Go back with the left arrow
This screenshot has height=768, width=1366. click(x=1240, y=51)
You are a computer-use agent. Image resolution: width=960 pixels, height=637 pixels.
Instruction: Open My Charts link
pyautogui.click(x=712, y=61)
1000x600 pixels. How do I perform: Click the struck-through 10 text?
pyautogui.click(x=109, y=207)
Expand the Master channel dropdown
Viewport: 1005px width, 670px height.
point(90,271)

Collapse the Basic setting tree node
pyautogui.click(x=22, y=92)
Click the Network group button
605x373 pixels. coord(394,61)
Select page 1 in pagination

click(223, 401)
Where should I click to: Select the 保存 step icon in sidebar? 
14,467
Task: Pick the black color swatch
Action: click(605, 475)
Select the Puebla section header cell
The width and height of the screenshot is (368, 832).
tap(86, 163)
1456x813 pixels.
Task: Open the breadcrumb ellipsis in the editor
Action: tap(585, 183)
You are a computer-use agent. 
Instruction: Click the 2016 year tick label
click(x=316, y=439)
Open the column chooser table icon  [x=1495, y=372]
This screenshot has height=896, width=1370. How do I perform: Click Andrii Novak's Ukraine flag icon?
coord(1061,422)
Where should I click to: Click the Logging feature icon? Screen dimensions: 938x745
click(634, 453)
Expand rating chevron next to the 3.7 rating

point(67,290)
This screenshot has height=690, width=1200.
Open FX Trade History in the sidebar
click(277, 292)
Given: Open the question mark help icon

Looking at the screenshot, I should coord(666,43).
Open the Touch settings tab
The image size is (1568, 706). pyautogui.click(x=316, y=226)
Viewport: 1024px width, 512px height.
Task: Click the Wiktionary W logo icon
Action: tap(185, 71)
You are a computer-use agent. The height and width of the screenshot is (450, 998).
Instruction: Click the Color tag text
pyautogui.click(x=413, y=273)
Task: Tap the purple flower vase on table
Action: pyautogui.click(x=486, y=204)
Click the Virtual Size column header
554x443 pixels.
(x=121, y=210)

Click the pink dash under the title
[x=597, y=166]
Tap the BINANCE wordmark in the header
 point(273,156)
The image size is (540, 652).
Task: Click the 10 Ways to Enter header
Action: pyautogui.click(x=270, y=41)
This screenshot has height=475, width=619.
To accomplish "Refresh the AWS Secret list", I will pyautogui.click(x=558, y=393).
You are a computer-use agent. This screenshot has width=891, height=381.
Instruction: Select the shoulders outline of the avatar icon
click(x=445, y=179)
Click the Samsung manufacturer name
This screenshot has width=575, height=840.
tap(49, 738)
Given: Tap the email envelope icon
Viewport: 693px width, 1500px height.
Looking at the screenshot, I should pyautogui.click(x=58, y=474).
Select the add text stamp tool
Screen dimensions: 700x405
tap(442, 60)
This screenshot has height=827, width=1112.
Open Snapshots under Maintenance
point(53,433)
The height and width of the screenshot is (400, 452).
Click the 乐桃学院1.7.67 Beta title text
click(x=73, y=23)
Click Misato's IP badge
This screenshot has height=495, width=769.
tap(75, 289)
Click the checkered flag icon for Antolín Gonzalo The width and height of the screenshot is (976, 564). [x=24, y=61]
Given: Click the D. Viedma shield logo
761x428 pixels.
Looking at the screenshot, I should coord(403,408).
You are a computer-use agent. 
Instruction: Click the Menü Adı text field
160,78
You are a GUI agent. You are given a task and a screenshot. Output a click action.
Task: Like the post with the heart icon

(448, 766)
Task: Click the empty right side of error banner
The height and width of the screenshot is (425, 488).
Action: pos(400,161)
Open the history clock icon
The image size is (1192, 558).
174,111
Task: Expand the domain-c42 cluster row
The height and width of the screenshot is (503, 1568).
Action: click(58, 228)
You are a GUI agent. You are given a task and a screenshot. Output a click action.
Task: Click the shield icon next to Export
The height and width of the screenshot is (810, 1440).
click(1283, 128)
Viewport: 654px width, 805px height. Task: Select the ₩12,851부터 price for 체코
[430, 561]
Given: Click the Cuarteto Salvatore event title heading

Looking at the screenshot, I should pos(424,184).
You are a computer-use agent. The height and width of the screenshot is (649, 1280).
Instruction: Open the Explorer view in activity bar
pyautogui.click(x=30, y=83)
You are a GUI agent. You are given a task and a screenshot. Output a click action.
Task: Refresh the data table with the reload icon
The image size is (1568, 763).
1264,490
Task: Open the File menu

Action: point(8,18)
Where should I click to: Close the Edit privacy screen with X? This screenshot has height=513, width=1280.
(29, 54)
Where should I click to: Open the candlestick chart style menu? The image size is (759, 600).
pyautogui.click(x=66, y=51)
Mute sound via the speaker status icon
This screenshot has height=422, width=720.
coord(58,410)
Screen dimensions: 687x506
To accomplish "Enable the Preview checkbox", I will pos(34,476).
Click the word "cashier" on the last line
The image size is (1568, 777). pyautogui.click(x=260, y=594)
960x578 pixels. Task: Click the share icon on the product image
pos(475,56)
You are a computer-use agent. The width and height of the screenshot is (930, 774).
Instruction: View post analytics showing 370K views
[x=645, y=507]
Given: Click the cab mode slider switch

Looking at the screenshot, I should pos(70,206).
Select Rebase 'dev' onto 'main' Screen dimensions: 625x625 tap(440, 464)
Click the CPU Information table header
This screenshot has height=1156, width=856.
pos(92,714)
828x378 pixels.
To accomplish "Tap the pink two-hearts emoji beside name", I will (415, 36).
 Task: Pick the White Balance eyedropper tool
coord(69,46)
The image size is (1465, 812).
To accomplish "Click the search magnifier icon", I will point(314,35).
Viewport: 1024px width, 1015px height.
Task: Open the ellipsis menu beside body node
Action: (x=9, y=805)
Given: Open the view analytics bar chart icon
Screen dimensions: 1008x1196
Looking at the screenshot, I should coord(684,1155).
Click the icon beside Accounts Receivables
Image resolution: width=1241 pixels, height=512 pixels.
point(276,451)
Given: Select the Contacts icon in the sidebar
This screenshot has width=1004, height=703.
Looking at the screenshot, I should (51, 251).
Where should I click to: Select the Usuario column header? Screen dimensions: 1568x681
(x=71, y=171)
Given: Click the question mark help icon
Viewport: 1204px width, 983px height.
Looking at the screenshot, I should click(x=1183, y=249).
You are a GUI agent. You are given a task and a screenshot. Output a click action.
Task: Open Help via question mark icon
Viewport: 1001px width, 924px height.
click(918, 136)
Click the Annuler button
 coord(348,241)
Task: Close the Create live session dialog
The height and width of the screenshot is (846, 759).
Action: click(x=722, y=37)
========
Task statement
Write out an exact copy of every record shown above.

Output of the exercise
Go back with the left arrow
This screenshot has height=768, width=1366. click(x=1240, y=51)
You are a computer-use agent. Image resolution: width=960 pixels, height=637 pixels.
Instruction: Open My Charts link
pyautogui.click(x=712, y=61)
1000x600 pixels. How do I perform: Click the struck-through 10 text?
pyautogui.click(x=109, y=207)
Expand the Master channel dropdown
Viewport: 1005px width, 670px height.
point(90,271)

Collapse the Basic setting tree node
pyautogui.click(x=22, y=92)
Click the Network group button
605x373 pixels. coord(394,61)
Select page 1 in pagination

click(223, 401)
Where should I click to: Select the 保存 step icon in sidebar? 
14,467
Task: Pick the black color swatch
Action: click(605, 475)
Select the Puebla section header cell
The width and height of the screenshot is (368, 832).
tap(86, 163)
1456x813 pixels.
Task: Open the breadcrumb ellipsis in the editor
Action: tap(585, 183)
You are a computer-use agent. 
Instruction: Click the 2016 year tick label
click(x=316, y=439)
Open the column chooser table icon  [x=1495, y=372]
This screenshot has height=896, width=1370. How do I perform: Click Andrii Novak's Ukraine flag icon?
coord(1061,422)
Where should I click to: Click the Logging feature icon? Screen dimensions: 938x745
click(634, 453)
Expand rating chevron next to the 3.7 rating

point(67,290)
This screenshot has height=690, width=1200.
Open FX Trade History in the sidebar
click(277, 292)
Given: Open the question mark help icon

Looking at the screenshot, I should coord(666,43).
Open the Touch settings tab
The image size is (1568, 706). pyautogui.click(x=316, y=226)
Viewport: 1024px width, 512px height.
Task: Click the Wiktionary W logo icon
Action: tap(185, 71)
You are a computer-use agent. The height and width of the screenshot is (450, 998).
Instruction: Click the Color tag text
pyautogui.click(x=413, y=273)
Task: Tap the purple flower vase on table
Action: pyautogui.click(x=486, y=204)
Click the Virtual Size column header
554x443 pixels.
(x=121, y=210)

Click the pink dash under the title
[x=597, y=166]
Tap the BINANCE wordmark in the header
 point(273,156)
The image size is (540, 652).
Task: Click the 10 Ways to Enter header
Action: pyautogui.click(x=270, y=41)
This screenshot has height=475, width=619.
To accomplish "Refresh the AWS Secret list", I will pyautogui.click(x=558, y=393).
You are a computer-use agent. This screenshot has width=891, height=381.
Instruction: Select the shoulders outline of the avatar icon
click(x=445, y=179)
Click the Samsung manufacturer name
This screenshot has width=575, height=840.
tap(49, 738)
Given: Tap the email envelope icon
Viewport: 693px width, 1500px height.
Looking at the screenshot, I should pyautogui.click(x=58, y=474).
Select the add text stamp tool
Screen dimensions: 700x405
tap(442, 60)
This screenshot has height=827, width=1112.
Open Snapshots under Maintenance
point(53,433)
The height and width of the screenshot is (400, 452).
Click the 乐桃学院1.7.67 Beta title text
click(x=73, y=23)
Click Misato's IP badge
This screenshot has height=495, width=769.
tap(75, 289)
Click the checkered flag icon for Antolín Gonzalo The width and height of the screenshot is (976, 564). [x=24, y=61]
Given: Click the D. Viedma shield logo
761x428 pixels.
Looking at the screenshot, I should coord(403,408).
You are a computer-use agent. 
Instruction: Click the Menü Adı text field
160,78
You are a GUI agent. You are given a task and a screenshot. Output a click action.
Task: Like the post with the heart icon

(448, 766)
Task: Click the empty right side of error banner
The height and width of the screenshot is (425, 488).
Action: pos(400,161)
Open the history clock icon
The image size is (1192, 558).
174,111
Task: Expand the domain-c42 cluster row
The height and width of the screenshot is (503, 1568).
Action: click(58, 228)
You are a GUI agent. You are given a task and a screenshot. Output a click action.
Task: Click the shield icon next to Export
The height and width of the screenshot is (810, 1440).
click(1283, 128)
Viewport: 654px width, 805px height. Task: Select the ₩12,851부터 price for 체코
[430, 561]
Given: Click the Cuarteto Salvatore event title heading

Looking at the screenshot, I should pos(424,184).
You are a computer-use agent. The height and width of the screenshot is (649, 1280).
Instruction: Open the Explorer view in activity bar
pyautogui.click(x=30, y=83)
You are a GUI agent. You are given a task and a screenshot. Output a click action.
Task: Refresh the data table with the reload icon
The image size is (1568, 763).
1264,490
Task: Open the File menu

Action: point(8,18)
Where should I click to: Close the Edit privacy screen with X? This screenshot has height=513, width=1280.
(29, 54)
Where should I click to: Open the candlestick chart style menu? The image size is (759, 600).
pyautogui.click(x=66, y=51)
Mute sound via the speaker status icon
This screenshot has height=422, width=720.
coord(58,410)
Screen dimensions: 687x506
To accomplish "Enable the Preview checkbox", I will pos(34,476).
Click the word "cashier" on the last line
The image size is (1568, 777). pyautogui.click(x=260, y=594)
960x578 pixels. Task: Click the share icon on the product image
pos(475,56)
You are a computer-use agent. The width and height of the screenshot is (930, 774).
Instruction: View post analytics showing 370K views
[x=645, y=507]
Given: Click the cab mode slider switch

Looking at the screenshot, I should pos(70,206).
Select Rebase 'dev' onto 'main' Screen dimensions: 625x625 tap(440, 464)
Click the CPU Information table header
This screenshot has height=1156, width=856.
pos(92,714)
828x378 pixels.
To accomplish "Tap the pink two-hearts emoji beside name", I will (415, 36).
 Task: Pick the White Balance eyedropper tool
coord(69,46)
The image size is (1465, 812).
To accomplish "Click the search magnifier icon", I will point(314,35).
Viewport: 1024px width, 1015px height.
Task: Open the ellipsis menu beside body node
Action: (x=9, y=805)
Given: Open the view analytics bar chart icon
Screen dimensions: 1008x1196
Looking at the screenshot, I should coord(684,1155).
Click the icon beside Accounts Receivables
Image resolution: width=1241 pixels, height=512 pixels.
point(276,451)
Given: Select the Contacts icon in the sidebar
This screenshot has width=1004, height=703.
Looking at the screenshot, I should (51, 251).
Where should I click to: Select the Usuario column header? Screen dimensions: 1568x681
(x=71, y=171)
Given: Click the question mark help icon
Viewport: 1204px width, 983px height.
Looking at the screenshot, I should click(x=1183, y=249).
You are a GUI agent. You are given a task and a screenshot. Output a click action.
Task: Open Help via question mark icon
Viewport: 1001px width, 924px height.
click(918, 136)
Click the Annuler button
 coord(348,241)
Task: Close the Create live session dialog
The height and width of the screenshot is (846, 759).
Action: click(x=722, y=37)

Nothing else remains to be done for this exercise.